Omg wait hold a sec here.

So Abe And his wife had this slave because that's what The All Mighty said. This kid ran away and here shows up Aziraphale. He says, "Oh dear... Hagar, slave of Sarai, where have you come from and wherever are you headed to?"

She replies, "I'm running away from my misteess Sarai."

And Azi says, "Oh... unfortunately you must go back to your mistress and submit to her mistreatment. Good news for you is I will greatly multiply your offspring. You'll have a son and his name will be... Misha."

Gabriel then threw a bottle at Aziraphale and said, "Wrong name. That dude is way in the future."

Aziraphale nodded and said, "Uh... His name will be Ishmael. The Lord heard your crying.

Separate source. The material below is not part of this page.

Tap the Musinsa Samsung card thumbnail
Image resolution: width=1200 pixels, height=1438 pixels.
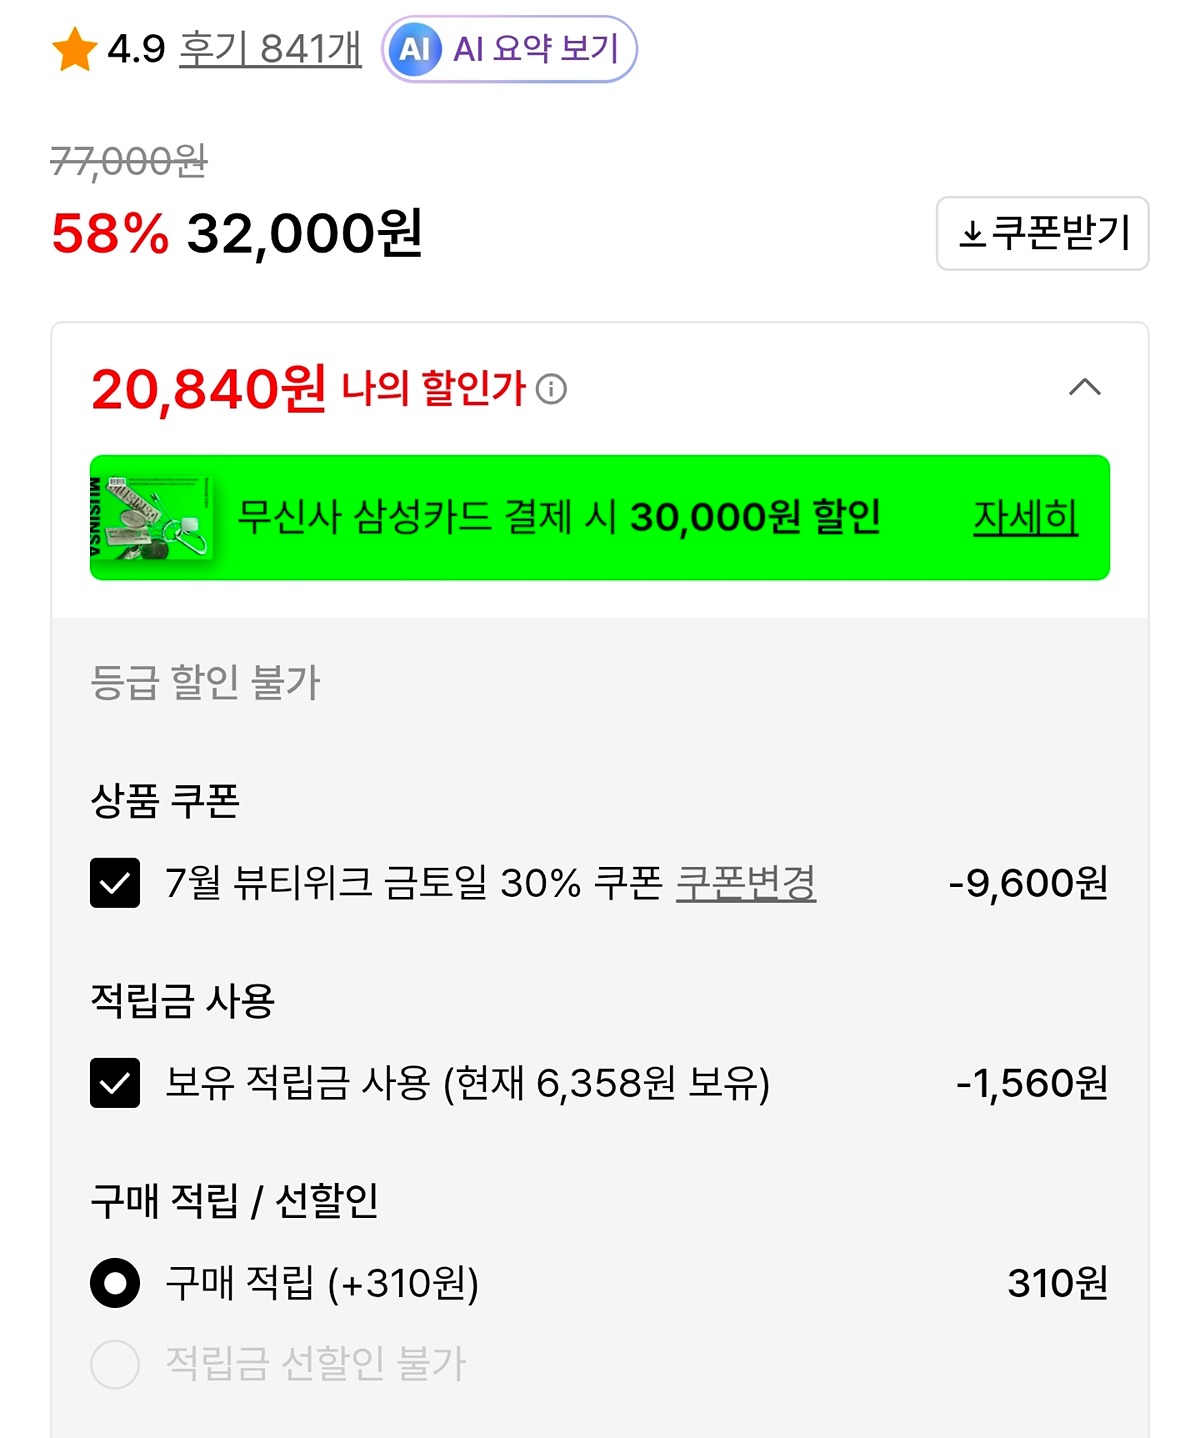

Your son will be a wild ass... oh um... okay then... His hand will be against everyone, and everyone's hand will be against him. He will live at odds with all his brothers... oh dear."

Abe named the baby Ishmael. Wow how shocking.

A/N: I'm uh writing this in school btw. Just ya know. Making sure that the lunch staff don't ask me about my blasphemy.

Oh okay so some culty surgical stuff goes on... this makes me uncomfortable. Woot. Crowley was disturbed by this and due to it he went into a feminine form.

She was very pretty too. Long, flowing ginger hair. Beautiful lips. An unusually sharp jawline that could cut my heart in two. Basically everyone had to admit they felt at least one of the seven deadly sins towards her.

Uh also some city wasn't destroyed. Poor Crowley could have been the reason it was but NOPE.

Two, angels entered this city. Gabriel and Michael. Some dude named Lot told them to wash their feet and go stay at Abraham's house, but the two angels said, "Nah we'd rather spend the night in the square."

Well they were ultimately convinced not to. They went and ate bread. Gabriel was offended by it, honestly.

Oh and then guess wut. All the men of Sodom wanted to do that weird naked wrestling with Michael and Gabriel.

Lot offered his daughters, and protected our bread eating angels. Eventually they had to pull Lot inside. Then they made the Big Bright Light™ happen.

Well then they told Lot to take his family and get the hecc out of there because they were going paint the sin town red.

Michael then told Lot and his family to run away.